How GPR Works

What is Ground Penetrating Radar (GPR)?

Ground Penetrating Radar (GPR) has become one of the industry’s most requested method of surveying an area before causing unforeseen damage to a project. A more steady and quick application to institute in comparison to X-ray, ground penetrating radar offers no set up time, no radiation emittance, and our equipment arrives on site and ready to go as soon as the project is ready.

How is GPR Used?

GPR is commonly used to locate rebar, reinforcing steel, electrical conduits, water lines, post-tension cables and communication lines inside of concrete. GPR also has the capability to detect the presence and extent of voids within the subgrade to determine the structural integrity of the concrete.

SiteScan’s versatile equipment is completely adaptable to examine multiple environments, having the capability to scan directly on concrete, soil, walls, roofs, decks, ceilings, and terrain.

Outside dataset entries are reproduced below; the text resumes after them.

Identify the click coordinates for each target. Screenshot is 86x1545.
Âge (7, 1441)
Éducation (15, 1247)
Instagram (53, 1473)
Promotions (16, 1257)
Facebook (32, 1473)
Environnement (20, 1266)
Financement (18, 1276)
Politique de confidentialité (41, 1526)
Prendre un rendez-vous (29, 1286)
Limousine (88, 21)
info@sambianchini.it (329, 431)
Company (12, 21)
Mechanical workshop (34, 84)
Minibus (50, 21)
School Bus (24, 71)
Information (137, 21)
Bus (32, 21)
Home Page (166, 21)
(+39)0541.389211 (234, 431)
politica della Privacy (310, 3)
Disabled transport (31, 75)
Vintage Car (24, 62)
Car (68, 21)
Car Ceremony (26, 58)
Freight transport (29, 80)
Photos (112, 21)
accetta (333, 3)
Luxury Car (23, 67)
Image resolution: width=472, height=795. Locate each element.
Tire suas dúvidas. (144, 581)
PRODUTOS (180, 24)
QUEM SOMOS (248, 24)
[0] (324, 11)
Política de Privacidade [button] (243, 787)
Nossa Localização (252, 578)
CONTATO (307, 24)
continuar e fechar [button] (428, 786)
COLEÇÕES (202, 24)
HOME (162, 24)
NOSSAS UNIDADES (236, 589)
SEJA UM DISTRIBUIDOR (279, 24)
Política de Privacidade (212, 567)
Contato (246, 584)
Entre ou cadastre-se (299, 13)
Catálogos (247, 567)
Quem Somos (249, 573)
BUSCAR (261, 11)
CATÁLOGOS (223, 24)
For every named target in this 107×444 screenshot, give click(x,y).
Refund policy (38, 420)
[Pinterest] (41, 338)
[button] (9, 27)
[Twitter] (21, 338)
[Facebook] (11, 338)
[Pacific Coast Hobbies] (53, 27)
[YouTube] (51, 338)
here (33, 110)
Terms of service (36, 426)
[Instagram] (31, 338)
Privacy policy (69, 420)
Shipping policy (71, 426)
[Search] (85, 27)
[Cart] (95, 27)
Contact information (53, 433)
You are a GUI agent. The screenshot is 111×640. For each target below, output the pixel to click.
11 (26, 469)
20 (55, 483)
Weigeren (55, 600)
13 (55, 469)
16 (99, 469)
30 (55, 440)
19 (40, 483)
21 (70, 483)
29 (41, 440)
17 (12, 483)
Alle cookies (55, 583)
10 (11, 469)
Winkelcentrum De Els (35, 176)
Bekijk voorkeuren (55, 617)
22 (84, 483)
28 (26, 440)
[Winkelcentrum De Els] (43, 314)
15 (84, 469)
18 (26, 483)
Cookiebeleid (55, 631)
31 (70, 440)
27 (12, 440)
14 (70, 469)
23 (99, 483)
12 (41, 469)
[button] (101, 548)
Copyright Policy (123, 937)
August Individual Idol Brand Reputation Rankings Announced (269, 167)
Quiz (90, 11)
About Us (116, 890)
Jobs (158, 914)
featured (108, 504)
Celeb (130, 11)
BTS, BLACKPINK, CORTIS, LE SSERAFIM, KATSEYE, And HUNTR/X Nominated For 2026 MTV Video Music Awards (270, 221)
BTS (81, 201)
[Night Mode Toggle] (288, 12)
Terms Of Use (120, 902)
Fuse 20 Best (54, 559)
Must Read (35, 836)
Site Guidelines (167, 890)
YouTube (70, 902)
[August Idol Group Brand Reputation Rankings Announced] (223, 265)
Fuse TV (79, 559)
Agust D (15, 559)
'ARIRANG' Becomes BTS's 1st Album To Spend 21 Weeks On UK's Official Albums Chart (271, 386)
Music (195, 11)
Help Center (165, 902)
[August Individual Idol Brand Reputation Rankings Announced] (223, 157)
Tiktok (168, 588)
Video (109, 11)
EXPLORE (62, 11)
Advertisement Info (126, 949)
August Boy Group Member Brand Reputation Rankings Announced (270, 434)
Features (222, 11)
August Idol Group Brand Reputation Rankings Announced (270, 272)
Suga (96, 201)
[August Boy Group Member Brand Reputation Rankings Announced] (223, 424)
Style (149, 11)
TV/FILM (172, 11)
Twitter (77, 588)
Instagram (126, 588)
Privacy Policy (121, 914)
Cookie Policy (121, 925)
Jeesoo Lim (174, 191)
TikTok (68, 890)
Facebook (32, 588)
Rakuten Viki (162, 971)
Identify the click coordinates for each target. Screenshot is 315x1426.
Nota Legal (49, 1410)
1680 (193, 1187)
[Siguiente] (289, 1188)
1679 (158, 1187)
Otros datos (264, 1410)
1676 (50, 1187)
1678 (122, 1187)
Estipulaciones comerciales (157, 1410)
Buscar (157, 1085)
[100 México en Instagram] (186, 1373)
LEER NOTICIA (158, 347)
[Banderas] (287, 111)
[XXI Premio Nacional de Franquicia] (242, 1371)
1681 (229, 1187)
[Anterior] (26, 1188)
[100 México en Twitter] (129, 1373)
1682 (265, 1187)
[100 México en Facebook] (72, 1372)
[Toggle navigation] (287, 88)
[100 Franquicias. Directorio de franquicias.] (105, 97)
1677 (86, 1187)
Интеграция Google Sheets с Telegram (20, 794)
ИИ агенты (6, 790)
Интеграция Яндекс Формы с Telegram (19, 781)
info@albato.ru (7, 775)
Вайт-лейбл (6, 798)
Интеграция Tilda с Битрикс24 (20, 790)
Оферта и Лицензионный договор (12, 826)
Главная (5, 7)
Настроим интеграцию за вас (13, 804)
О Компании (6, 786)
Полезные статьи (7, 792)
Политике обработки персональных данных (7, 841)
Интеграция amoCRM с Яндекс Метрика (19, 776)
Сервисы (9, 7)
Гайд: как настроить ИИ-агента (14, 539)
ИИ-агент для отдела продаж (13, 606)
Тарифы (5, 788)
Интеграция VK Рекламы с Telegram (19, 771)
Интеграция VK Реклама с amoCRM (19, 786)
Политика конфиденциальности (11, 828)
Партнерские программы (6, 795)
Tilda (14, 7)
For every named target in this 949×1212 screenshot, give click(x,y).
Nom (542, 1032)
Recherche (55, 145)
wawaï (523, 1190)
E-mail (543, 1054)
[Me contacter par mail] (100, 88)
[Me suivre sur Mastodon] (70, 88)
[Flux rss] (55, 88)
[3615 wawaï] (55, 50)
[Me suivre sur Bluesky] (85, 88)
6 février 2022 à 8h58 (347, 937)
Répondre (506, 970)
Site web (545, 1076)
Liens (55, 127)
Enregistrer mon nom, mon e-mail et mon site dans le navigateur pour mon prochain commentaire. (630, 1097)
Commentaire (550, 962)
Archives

GPR is used in a wide variety of projects including:

  • Damage Prevention
  • Void Location
  • Rebar Depth Profile
  • Pavement Structure Evaluation and Inventory
  • Subsurface Facility Inspection
  • Overall Thickness of Asphalt (flexible) or Concrete (rigid) Pavement
  • Pavement Overlay Measurements
  • Evaluation of Parking Garages
  • Post-Tension Cable and Rebar Locating
  • Grave Site Locating
  • Underground Storage Tank (UST) Location
  • Concrete Thickness Measurements
  • Soil Infrastructure Inspection
  • Aviation Facility Inspection
  • Railway Track Substructure

GPR 101

Ground Penetrating Radar (GPR) uses a high frequency radio signal that is transmitted into the ground and reflected signals are returned to the receiver and stored on digital media. The computer measures the time taken for a pulse to travel to and from the target which indicates its depth and location. The reflected signals are interpreted by the system and displayed on the unit’s LCD panel.

how does GPR work for utility location?

 

GPR Data Collection (below ground)

In order to find the location and depth of an object, buried subsurface, various types of GPR equipment are used to collect the data. The type of GPR equipment required is dependent on the depth and size of the target to be located. The radar unit emits and receives reflected signals up to a thousand times per second. These signals are viewed by the field operator on location immediate analysis and are also stored in the system and downloaded to a computer for further data analysis if required.

GPR utility location in the field

GPR Data Collection (in concrete)

To locate objects such as rebar, conduits and post-tension cables imbedded in concrete a high frequency GPR system is used. The data can be collected in simple line scans to determine the thickness of concrete or in a grid format which will produce a map of any targets located in the concrete. Using this method we can look at virtual slices in the image to determine the depth of the objects and create a 3D map of the image.

how concrete scanning GPR works

GPR Data Analysis

How GPR readouts workGPR waves travel through many different materials. Different types of soil, concrete, fill material, debris, and varying amounts of water saturation all have different dielectric and conductive properties that affect the GPR waves, and thus GPR data interpretation. Although the data images are displayed on the screen they still require someone with field experience to interpret them in order to accurately determine the findings.

 

How Deep Can It Go?

This is probably one of the most commonly asked questions. In most cases an estimated depth range can be determined with accuracy based upon the subsurface material and the frequency of the GPR antenna. For applications requiring higher resolution, such as locating rebar or conduits in concrete, a higher frequency GPR system (1,000 MHz) is used. This will give high resolution detail for down to approximately 24 inches in depth. Applications which require deeper penetration in ground soil requires a lower frequency (12.5 MHz to 500 MHz). Depending on the subsurface material the depth range can be from a few inches to thousands of feet (as indicated in the chart).

Depth for GPR Chart

Additional benefits of GPR:

Non-Destructive – Since SiteScan uses radar detection methods, sites can be inspected non-intrusively, allowing structures to be preserved and project down-time to be avoided. Without any damage to surrounding structures, sub-surface utilities, reinforcing steel within concrete, and voids can be identified, located, and mapped.

Cost-Effective – With little-to-no downtime, structure damage, facility shutdown, or possibility for worker injury, GPR is a cost-effective solution for identifying subsurface objects and potential problem areas.

Efficient – GPR makes it easy to identify safe drill and core locations.

Safe – GPR technology does not produce any radiation during a scan, so workers and bystanders are protected.

Assures Quality – GPR will help monitor built-as-designed issues in a structure, such as determining if a concrete slab or wall was constructed as specified and if rebar was placed according to the design plan.